How Constipation Affects Your Colon, and Health

Seventy percent or more of the population struggles with constipation. Some believe the number is even higher, 80- 90%. The market for laxatives is now approaching 1 billion each year. It appears that constipation is an issue that most of us have to deal with at one time or the other. Using natural means to clear constipation is what this e-book is all about.
I believe that to have good health we need to use mostly foods and supplements that are free of additives and food enhancers that are harmful to the body. We need to eat the right foods and watch how we prepare them so we can digest and absorb them without creating or leaving residues that get turned into toxic matter in our colon.
The first question that a nutritionist or any other health practitioner should ask you on your first visit is, “how many bowel movements do you have each day or each week?”
If you visit a doctor, your colon is the last area they discuss with you. And perhaps, this is an area they may never discuss with you at all.
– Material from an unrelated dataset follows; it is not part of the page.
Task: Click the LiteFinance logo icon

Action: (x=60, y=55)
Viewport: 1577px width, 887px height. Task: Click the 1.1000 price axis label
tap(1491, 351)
In his article, The Bowel is an Ecosystem, in Healthy & Natural Journal, April 1997, Majid Ali, M.D. recounts,
“When I returned to the clinical practice of environmental and nutritional medicine after years of pathology work, I began carefully testing the assertions of nutritionists, naturopaths and clinical ecologist who claimed that various types of colitis [a deterioration of your colon wall] could be reversed with optimal nutritional and ecologic approaches. To my great surprise, I found that such professionals, who are usually spurned by drug doctors, were right after all. My patients responded well to the unscientific therapies vehemently rejected by my colleagues in drug medicine.